-- Records shown follows --

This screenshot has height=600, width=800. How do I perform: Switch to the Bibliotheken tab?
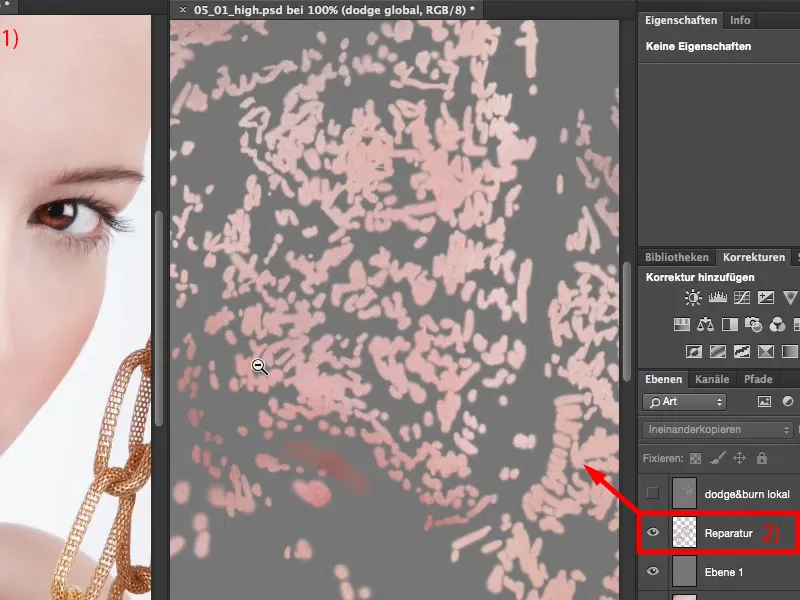[x=676, y=257]
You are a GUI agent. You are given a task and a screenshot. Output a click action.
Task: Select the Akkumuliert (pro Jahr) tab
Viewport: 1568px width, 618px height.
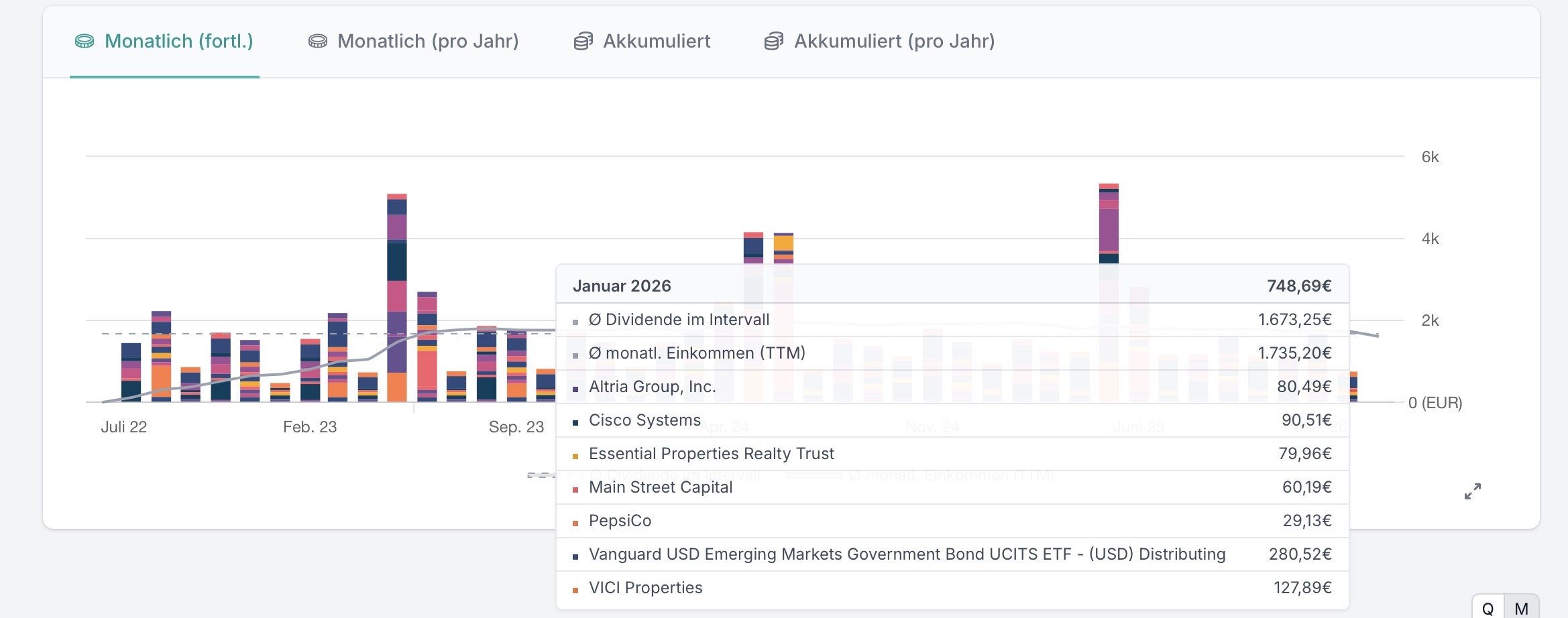point(894,42)
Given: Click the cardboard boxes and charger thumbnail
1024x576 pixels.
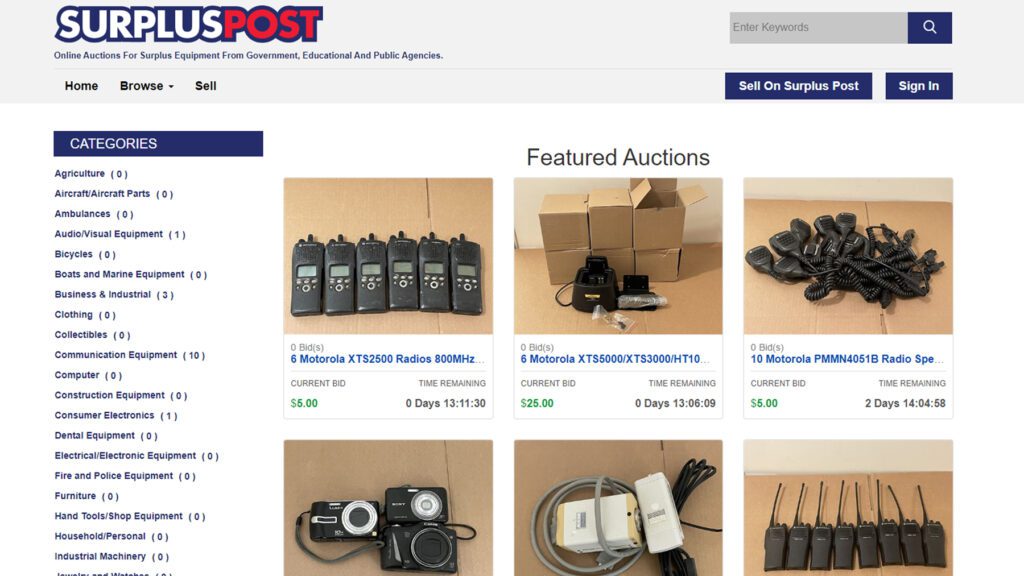Looking at the screenshot, I should pos(618,256).
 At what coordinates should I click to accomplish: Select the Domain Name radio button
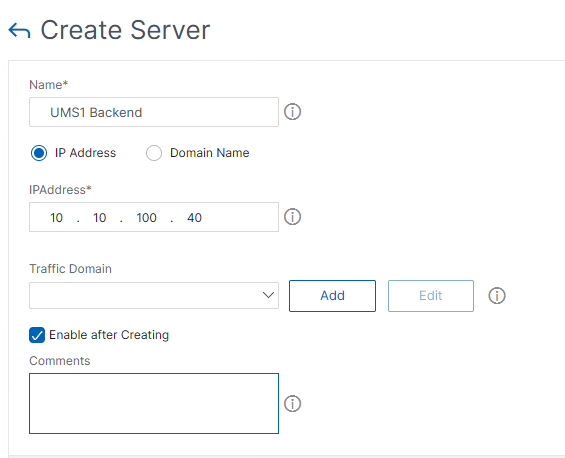click(x=154, y=153)
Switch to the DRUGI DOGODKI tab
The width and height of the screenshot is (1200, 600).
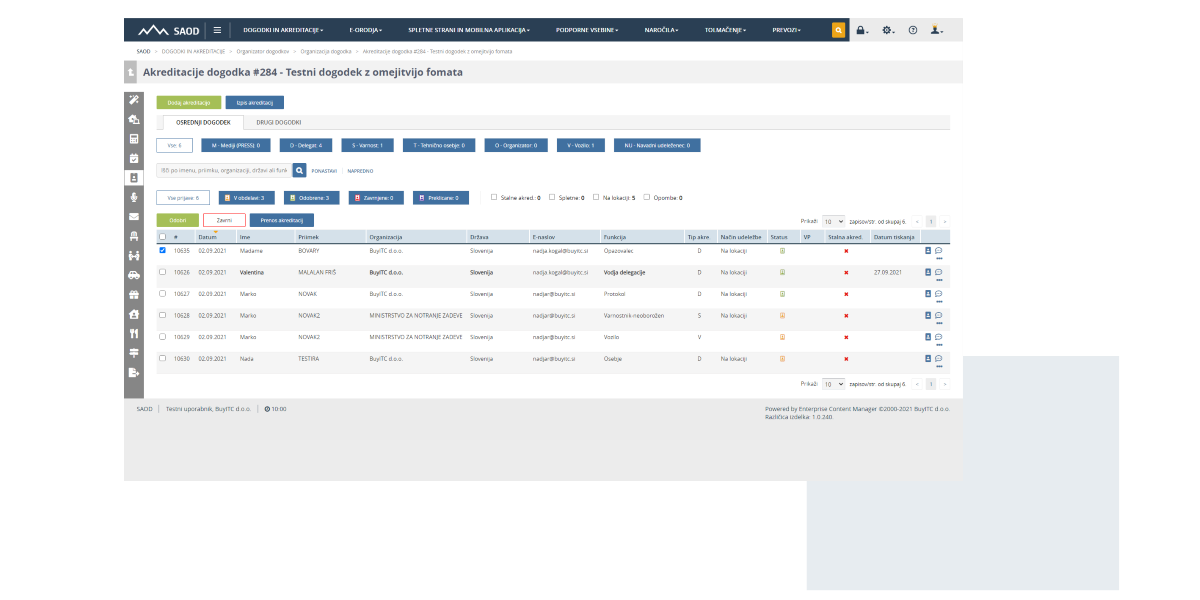tap(278, 122)
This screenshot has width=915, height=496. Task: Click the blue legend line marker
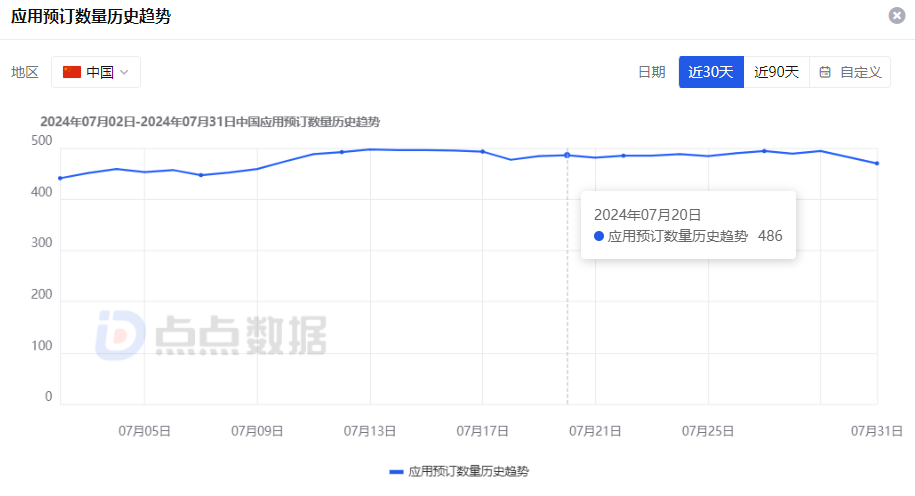[x=396, y=471]
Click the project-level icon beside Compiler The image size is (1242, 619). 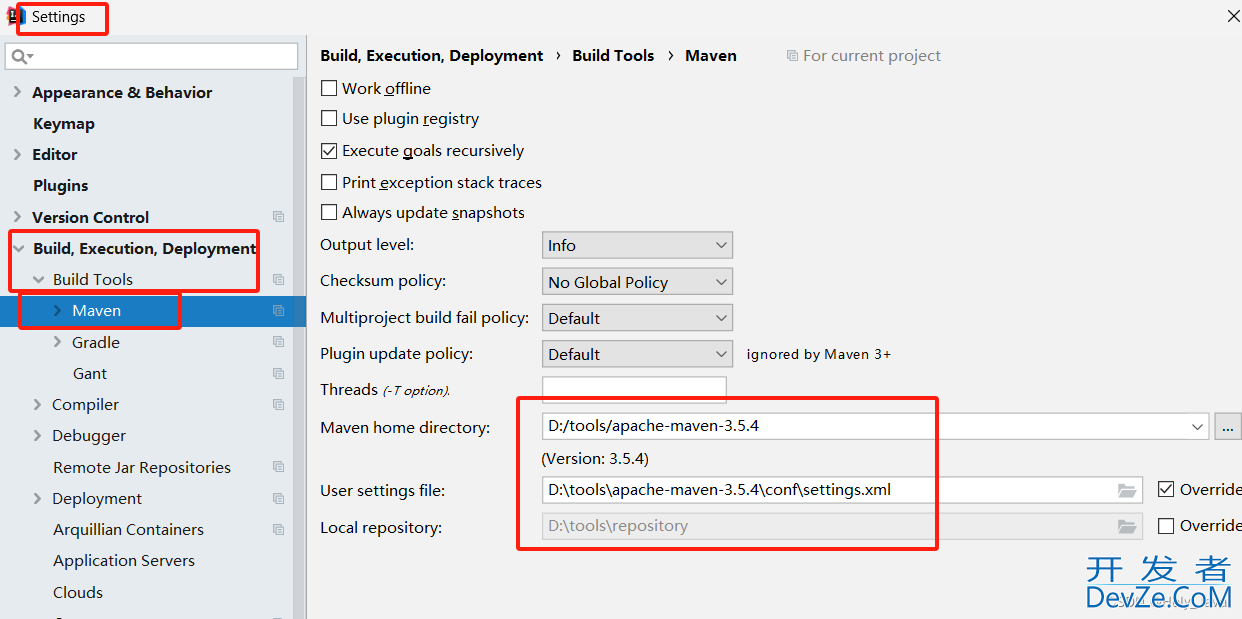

-- Records shown concluded --

* **What this task involves**
All of the entries above should be copied exactly, with the images left out.

* **Answer for the task**
This screenshot has height=600, width=800. How do I perform: Switch to the Bibliotheken tab?
[x=676, y=257]
You are a GUI agent. You are given a task and a screenshot. Output a click action.
Task: Select the Akkumuliert (pro Jahr) tab
Viewport: 1568px width, 618px height.
point(894,42)
Given: Click the cardboard boxes and charger thumbnail
1024x576 pixels.
Looking at the screenshot, I should pos(618,256).
 At what coordinates should I click to accomplish: Select the Domain Name radio button
click(x=154, y=153)
Switch to the DRUGI DOGODKI tab
The width and height of the screenshot is (1200, 600).
tap(278, 122)
This screenshot has width=915, height=496. Task: Click the blue legend line marker
[x=396, y=471]
Click the project-level icon beside Compiler The image size is (1242, 619). 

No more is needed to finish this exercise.